Supplied information:

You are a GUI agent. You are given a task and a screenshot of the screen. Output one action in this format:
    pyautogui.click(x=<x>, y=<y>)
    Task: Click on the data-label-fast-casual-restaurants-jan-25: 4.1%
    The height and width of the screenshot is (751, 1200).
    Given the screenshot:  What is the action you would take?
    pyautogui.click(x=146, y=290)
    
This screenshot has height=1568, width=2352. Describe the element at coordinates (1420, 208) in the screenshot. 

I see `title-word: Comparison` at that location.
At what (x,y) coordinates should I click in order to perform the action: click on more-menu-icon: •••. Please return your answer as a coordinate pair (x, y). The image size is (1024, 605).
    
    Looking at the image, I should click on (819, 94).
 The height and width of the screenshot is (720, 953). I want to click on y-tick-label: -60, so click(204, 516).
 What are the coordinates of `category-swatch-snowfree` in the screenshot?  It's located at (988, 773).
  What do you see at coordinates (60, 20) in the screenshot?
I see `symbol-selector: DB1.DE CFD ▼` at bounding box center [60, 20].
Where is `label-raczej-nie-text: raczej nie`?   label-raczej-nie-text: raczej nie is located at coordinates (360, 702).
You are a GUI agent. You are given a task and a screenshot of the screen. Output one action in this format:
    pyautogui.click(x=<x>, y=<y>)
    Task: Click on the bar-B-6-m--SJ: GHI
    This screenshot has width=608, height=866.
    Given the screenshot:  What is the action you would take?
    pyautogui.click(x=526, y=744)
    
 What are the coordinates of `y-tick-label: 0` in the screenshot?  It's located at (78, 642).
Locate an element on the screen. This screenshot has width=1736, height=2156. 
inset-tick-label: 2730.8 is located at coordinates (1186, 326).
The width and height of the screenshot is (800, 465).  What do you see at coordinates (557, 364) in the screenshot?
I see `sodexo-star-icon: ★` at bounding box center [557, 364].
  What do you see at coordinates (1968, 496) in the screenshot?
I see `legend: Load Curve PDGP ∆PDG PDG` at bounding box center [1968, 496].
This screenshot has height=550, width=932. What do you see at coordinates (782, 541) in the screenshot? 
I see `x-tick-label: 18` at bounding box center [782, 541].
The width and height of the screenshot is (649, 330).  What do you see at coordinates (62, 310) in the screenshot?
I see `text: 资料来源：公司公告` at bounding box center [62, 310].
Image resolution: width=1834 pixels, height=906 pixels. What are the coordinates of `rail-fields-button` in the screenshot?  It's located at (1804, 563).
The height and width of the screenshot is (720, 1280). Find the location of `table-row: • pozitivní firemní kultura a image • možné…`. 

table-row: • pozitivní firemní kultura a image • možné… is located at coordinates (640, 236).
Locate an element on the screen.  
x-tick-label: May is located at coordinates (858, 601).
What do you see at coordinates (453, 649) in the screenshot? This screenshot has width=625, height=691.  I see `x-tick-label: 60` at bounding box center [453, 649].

Work required: Gather every line from the listing above that contains the string "center", matching case exactly.

Solution for this task:
I see `symbol-selector: DB1.DE CFD ▼` at bounding box center [60, 20].
I see `sodexo-star-icon: ★` at bounding box center [557, 364].
I see `legend: Load Curve PDGP ∆PDG PDG` at bounding box center [1968, 496].
I see `x-tick-label: 18` at bounding box center [782, 541].
I see `text: 资料来源：公司公告` at bounding box center [62, 310].
What do you see at coordinates (453, 649) in the screenshot? This screenshot has width=625, height=691.  I see `x-tick-label: 60` at bounding box center [453, 649].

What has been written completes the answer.